What you have to do –
Work out how many lines in the following entries contain the string "help", and write only that number.

Records for the exercise –

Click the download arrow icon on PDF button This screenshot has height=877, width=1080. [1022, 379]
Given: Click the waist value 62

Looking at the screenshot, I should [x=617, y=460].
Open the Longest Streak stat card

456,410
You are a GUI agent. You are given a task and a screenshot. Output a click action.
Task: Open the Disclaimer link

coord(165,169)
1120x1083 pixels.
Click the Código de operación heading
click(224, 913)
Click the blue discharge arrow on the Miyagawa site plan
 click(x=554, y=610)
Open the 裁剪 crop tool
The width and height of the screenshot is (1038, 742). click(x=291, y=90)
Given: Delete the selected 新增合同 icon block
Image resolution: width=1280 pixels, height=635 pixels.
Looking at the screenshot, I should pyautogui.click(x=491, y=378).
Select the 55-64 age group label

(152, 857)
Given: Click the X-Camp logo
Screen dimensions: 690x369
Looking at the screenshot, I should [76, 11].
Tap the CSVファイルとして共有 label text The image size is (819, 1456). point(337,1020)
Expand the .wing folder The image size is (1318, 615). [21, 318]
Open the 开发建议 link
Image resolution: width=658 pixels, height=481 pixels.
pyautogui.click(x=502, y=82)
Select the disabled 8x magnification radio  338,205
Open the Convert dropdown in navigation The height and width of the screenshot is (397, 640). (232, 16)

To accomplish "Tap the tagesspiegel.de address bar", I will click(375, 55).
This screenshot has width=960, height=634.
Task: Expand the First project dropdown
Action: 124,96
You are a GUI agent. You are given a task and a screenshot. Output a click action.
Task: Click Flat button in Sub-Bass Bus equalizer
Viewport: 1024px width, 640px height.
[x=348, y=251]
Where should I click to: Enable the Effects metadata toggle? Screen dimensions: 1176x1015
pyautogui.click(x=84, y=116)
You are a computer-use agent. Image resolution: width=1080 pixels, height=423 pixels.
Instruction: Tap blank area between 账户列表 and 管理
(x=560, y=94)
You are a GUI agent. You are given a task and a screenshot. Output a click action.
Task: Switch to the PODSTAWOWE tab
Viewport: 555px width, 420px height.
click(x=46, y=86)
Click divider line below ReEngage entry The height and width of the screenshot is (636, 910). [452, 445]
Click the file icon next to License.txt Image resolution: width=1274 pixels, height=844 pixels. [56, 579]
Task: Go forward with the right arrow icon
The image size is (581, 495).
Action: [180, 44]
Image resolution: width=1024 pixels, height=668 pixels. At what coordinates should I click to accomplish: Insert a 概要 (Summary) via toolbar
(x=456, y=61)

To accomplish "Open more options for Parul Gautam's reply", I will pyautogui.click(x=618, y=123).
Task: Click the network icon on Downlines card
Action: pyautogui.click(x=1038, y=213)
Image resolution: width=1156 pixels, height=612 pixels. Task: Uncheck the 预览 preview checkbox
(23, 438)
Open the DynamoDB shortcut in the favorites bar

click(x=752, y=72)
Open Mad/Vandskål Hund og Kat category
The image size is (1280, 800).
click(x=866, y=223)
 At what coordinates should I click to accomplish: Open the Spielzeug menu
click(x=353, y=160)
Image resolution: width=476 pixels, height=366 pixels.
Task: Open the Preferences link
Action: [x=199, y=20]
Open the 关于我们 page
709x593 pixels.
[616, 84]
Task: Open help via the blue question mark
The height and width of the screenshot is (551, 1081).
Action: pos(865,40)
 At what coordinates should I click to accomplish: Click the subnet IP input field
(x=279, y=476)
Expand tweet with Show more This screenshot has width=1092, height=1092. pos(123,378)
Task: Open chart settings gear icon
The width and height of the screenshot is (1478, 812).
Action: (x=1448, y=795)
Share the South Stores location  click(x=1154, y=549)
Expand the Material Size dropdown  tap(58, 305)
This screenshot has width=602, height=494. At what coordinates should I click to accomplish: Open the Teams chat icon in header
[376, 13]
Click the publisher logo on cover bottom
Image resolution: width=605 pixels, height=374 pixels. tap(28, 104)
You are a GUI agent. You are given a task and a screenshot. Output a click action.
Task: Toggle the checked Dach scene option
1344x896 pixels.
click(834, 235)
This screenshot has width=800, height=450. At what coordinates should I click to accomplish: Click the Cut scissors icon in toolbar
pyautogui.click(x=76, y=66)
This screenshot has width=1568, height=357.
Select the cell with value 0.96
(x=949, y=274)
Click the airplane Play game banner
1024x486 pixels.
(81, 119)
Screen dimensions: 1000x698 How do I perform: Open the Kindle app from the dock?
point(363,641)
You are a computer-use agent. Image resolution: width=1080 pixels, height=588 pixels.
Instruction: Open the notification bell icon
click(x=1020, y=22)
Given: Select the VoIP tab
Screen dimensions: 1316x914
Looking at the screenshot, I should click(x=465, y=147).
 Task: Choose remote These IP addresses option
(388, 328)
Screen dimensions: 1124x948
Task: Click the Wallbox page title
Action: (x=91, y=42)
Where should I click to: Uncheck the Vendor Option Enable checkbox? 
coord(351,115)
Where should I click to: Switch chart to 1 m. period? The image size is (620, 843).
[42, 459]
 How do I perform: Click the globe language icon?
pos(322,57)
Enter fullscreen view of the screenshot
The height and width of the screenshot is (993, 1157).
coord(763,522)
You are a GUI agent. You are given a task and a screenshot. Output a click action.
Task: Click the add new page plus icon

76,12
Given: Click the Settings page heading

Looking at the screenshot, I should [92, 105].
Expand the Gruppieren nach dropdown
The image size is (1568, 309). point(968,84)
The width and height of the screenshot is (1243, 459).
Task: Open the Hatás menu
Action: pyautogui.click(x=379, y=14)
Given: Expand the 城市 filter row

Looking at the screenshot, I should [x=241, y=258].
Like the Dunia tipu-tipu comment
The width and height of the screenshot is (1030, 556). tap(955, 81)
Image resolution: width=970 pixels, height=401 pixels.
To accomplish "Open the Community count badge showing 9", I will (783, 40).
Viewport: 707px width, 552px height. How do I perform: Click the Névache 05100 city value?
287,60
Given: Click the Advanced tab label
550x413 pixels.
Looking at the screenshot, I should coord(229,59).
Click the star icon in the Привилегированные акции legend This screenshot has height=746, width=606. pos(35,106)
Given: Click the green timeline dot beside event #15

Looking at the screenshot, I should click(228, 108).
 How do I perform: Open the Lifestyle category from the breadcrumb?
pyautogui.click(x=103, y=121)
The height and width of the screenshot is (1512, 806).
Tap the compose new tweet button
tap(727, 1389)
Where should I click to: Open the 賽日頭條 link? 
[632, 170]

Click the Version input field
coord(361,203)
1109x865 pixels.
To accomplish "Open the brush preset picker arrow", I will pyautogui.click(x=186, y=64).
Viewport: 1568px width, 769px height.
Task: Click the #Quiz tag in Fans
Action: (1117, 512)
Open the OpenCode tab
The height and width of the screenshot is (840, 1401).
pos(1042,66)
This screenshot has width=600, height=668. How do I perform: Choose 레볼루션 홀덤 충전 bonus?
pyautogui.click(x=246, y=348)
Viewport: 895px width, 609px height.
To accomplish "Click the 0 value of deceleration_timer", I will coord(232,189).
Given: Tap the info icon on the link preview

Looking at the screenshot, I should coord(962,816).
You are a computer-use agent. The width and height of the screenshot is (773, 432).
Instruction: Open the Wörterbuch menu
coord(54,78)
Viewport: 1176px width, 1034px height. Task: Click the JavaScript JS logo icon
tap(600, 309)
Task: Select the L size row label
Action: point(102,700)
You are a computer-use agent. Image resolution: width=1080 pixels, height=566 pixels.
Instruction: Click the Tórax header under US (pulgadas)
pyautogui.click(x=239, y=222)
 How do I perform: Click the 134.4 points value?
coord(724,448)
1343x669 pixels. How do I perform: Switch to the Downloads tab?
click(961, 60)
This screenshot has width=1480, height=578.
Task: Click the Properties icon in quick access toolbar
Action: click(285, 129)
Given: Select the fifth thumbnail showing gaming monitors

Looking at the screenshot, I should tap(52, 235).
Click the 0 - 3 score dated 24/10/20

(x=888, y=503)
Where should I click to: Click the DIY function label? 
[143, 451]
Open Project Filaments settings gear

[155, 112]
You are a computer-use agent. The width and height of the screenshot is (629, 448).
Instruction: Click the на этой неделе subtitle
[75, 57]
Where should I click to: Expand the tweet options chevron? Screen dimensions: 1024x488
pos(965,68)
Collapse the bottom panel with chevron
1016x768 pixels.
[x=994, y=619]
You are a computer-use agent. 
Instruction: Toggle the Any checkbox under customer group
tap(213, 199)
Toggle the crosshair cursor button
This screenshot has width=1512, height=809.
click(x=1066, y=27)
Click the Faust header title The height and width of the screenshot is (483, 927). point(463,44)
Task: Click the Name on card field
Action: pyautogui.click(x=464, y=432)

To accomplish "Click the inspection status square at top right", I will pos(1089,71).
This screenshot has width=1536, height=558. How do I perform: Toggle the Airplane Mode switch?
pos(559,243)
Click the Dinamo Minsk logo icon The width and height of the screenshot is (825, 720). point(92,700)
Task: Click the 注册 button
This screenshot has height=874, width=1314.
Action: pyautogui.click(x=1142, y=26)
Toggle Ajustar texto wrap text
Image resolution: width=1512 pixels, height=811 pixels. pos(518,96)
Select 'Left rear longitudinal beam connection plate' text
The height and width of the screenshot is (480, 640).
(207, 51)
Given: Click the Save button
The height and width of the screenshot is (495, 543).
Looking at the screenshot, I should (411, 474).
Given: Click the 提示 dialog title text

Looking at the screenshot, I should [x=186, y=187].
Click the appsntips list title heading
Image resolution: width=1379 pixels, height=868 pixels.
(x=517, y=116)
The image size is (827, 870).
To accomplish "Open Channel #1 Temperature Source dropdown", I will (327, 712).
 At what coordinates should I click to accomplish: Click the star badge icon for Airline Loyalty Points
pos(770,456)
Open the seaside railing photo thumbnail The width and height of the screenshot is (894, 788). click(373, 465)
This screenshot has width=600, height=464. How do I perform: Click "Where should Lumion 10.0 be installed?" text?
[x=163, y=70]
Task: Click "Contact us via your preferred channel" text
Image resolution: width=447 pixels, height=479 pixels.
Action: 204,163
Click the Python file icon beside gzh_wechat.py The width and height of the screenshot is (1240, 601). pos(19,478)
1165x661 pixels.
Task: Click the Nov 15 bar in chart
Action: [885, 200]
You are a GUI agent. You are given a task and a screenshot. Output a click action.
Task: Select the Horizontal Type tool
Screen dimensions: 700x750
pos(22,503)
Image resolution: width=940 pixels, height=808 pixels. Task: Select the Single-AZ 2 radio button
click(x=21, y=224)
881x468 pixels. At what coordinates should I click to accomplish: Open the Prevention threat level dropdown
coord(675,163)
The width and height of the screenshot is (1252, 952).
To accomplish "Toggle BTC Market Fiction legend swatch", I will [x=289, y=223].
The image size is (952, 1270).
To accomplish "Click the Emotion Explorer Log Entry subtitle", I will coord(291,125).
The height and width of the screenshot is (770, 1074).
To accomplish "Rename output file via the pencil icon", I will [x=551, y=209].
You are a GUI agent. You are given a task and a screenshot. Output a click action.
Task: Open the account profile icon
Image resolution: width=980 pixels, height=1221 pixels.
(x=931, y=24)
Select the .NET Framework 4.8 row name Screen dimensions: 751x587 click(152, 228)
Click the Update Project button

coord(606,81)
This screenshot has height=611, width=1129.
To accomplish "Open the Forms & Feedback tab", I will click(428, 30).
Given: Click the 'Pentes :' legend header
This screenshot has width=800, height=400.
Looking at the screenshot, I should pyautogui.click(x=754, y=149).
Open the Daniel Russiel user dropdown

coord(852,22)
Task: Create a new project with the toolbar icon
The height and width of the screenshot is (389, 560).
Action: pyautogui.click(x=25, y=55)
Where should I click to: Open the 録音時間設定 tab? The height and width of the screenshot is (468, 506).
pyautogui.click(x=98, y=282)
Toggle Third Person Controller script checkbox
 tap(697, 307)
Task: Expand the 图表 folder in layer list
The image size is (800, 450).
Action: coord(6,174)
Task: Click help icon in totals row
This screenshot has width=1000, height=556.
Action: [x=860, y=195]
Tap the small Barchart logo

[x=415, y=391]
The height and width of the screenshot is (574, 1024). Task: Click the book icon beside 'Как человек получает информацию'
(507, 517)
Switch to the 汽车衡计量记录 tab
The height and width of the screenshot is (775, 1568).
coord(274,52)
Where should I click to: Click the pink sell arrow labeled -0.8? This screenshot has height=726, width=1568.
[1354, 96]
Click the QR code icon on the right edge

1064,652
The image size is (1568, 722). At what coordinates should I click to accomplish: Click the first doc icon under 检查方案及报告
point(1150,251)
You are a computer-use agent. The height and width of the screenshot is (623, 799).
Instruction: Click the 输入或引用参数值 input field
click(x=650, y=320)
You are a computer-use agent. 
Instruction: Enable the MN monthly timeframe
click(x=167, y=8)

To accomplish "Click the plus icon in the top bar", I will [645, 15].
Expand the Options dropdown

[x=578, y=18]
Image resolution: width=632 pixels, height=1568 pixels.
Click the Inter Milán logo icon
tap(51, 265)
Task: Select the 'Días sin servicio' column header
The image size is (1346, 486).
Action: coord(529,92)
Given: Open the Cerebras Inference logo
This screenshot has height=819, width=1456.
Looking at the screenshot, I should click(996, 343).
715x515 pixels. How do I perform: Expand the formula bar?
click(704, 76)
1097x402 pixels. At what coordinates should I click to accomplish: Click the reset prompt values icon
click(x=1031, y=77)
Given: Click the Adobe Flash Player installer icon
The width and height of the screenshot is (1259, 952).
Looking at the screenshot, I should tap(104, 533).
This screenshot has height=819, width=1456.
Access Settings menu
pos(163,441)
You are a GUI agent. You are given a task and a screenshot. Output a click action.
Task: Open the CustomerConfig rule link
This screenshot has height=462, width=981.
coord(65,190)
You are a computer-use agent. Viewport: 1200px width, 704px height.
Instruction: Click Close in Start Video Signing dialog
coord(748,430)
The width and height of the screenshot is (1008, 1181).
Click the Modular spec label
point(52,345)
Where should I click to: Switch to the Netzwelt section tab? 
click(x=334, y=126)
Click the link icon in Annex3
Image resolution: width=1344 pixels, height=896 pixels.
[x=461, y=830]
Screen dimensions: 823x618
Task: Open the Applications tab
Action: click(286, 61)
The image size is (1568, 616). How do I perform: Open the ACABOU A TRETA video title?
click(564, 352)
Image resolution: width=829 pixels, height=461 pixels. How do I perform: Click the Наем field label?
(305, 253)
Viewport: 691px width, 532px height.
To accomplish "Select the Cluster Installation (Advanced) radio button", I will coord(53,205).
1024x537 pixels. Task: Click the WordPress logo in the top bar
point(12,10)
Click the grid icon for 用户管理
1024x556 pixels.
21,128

Solution for this exercise –
2